ツィンマーヴァルト指導部は、ロシアのボルシェヴィキ政権の政策を支持、推進しました。十月革命に懐疑的な組織は、ツィンマーヴァルト運動から疎外されていきます。」

「1919年3月、モスクワで開かれた会議で、第三インターナショナル、通称コミンテルンが創設されました。コミンテルンは、ツィンマーヴァルト運動を介して、これまでのインターナショナルとの連続性を主張しました。」

「設立総会で、ツィンマーヴァルトのメンバーであるレーニン、プラッテン、ラデック、ラコフスキー、ジノヴィエフが署名した決議により、ツィンマーヴァルト運動の解散と、コミンテルンへの統合が発表されました。決議文では次のように記されています。」

ツィンマーヴァルトで真に革命的であったものは、すべてコミンテルンに引き継がれ、合流した。

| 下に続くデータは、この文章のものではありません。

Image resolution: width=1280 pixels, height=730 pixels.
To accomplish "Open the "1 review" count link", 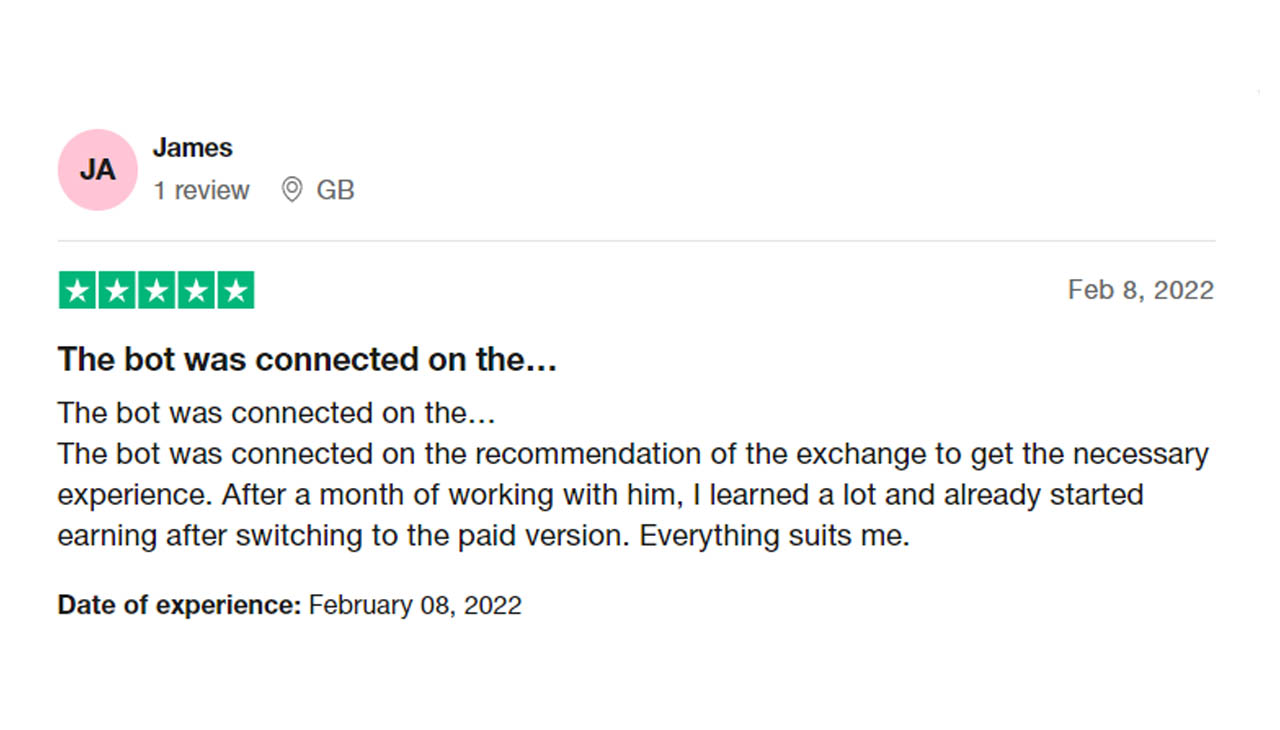I will [201, 190].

「バラバーノフは、ツィンマーヴァルト指導部を代表して、コミンテルン結成を支持し、ツィンマーヴァルト運動は一時的な防衛組織に過ぎなかったと述べました。」

「戦争の後に誕生した国際共産主義運動の多くは、ツィンマーヴァルト左派から生まれたものでした。ほとんど日本で知られていないツィンマーヴァルト会議ですが、コミンテルン創設の準備段階として、非常に意味のある会議として認識する必要があるのではないか、と個人的には想います。評価すべき会議、という意味ではないですよ。」

――確かに、これまでの流れを追っていくと、レーニンら亡命者による革命派が革命前夜にどのような活動をしていたのかが、よくわかりますね。最初はどんなトピックを取り上げているんだろうと疑いをもっていましたが、ロシア革命を理解する上で重要な会議だったんですね。

「それでは、三回に分けて紹介した、ツィンマーヴァルト会議の話はこれまでとなります。」
 

動画作成メモ

 


Davinci Resolveのプラグイン、MagicAnimateV2を毎回設定していましたが、プリセットを作ることにしました。

MagicAnimateV2のシャドウの初期値は、ほぼ必ず設定しなおさなければならなかったですが、これはドロップシャドウを使用した方がいいかなと思いました。

あとはズーム・スピン・ディゾルブの調整も大変でしたが、これもセットしておけば簡単でしたね。

後は
Fusionに画像挿入して、使いどころの位置調整をすれば、自動的にすべての画像のサイズが同じになり、エフェクトも固定されるようになります。

これでシャドウの位置調整をしなくて済みますし、元画像のサイズ調整が比較的簡単になるのではないかと思っています。